Wednesday, February 22, 2006
Someone should invent Iron Man: Relocation. Because it really is a sort of steeling triathelon.
The first heat is Box Hauling. To qualify, you must be able to lift twice your weight in household items in a badly taped cardboard box. The event takes 2 straight days during which you cannot eat or pee.
The second event is Power Organizing. Typically, this is my strongest event, but when it’s staged after Box Hauling, somehow, it’s so much harder. Power Organizing entails checking and rechecking 1,000 tiny details that must happen in a certain order. If it’s not done right, you’ll sell the wrong household items, not have help when you need it, and pay to relocate garbage. It’s complicated by the fact that during relocation, life – school, work, and social events – doesn’t stop. Social events can be the most unwieldy part of this heat, because when people realize they have a deadline for which they can either have seen you “one last time” or missed you altogether, there is a sudden flurry of engagements.

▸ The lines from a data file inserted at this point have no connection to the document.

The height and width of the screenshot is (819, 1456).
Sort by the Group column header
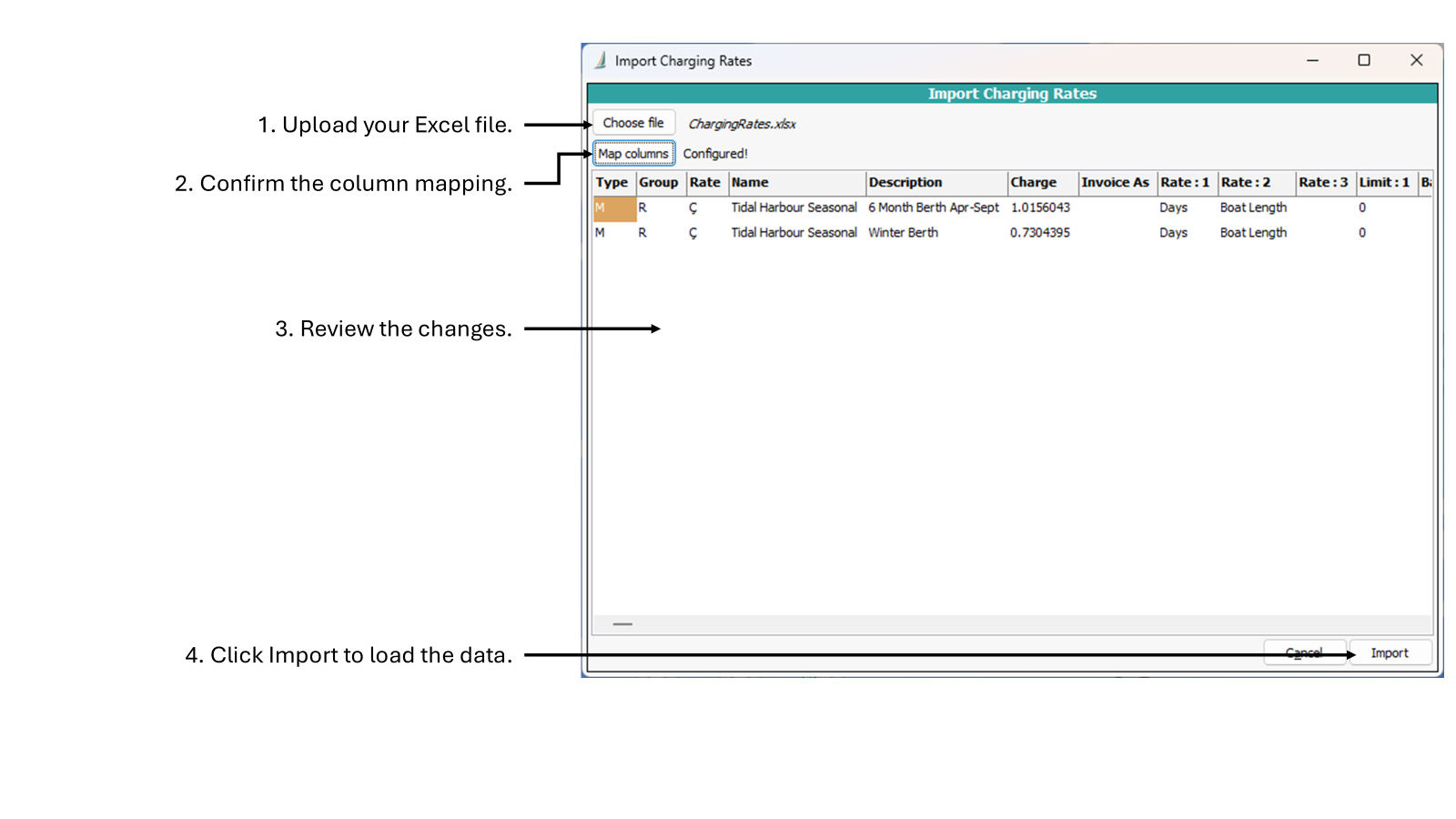(659, 182)
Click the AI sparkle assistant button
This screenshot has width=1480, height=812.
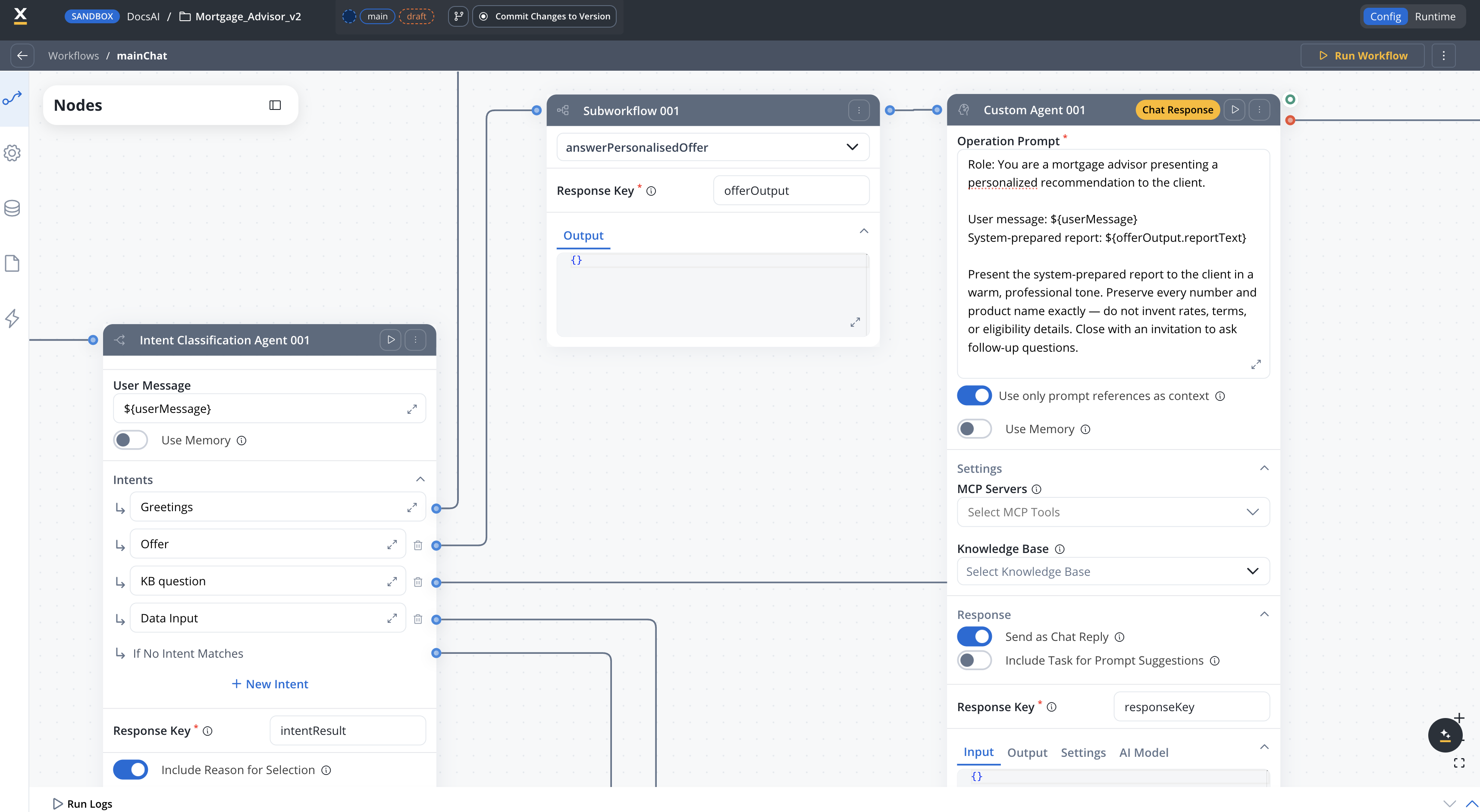coord(1444,734)
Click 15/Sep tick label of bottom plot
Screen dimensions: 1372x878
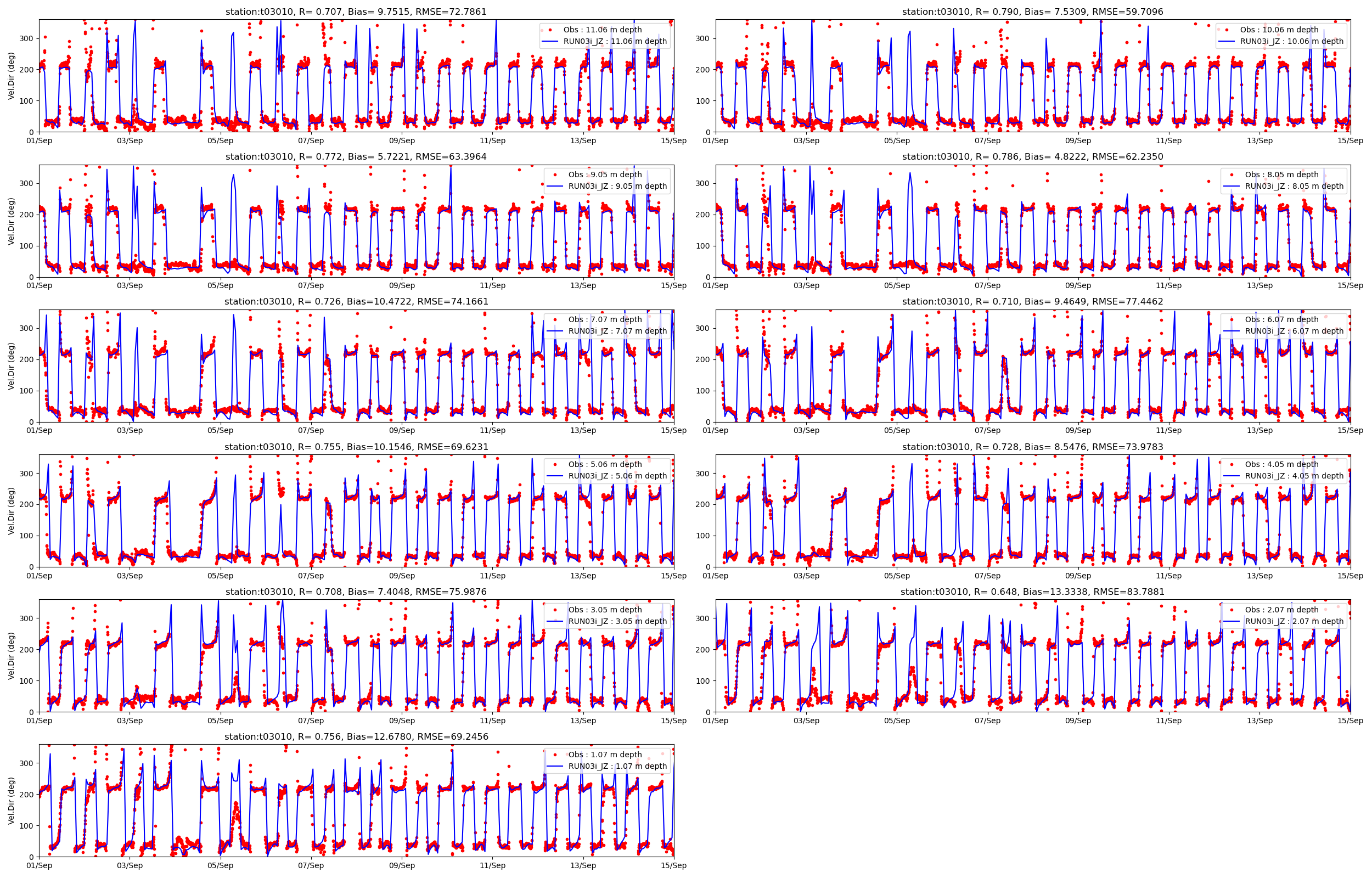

The last event is Travel Hurdles. This involves some aspects of Box Hauling (because there is somehow a lot to take on the plane, even though a moving truck, UPS, and a husband in a car have taken a significant amount), and also some aspects of Power Organizing. But all of it has to be done on an airline’s schedules under its rules, which removes the sense of control you had during the first 2 legs of the journey.
If this were a true competition, I don't think I would have placed, but I did finish.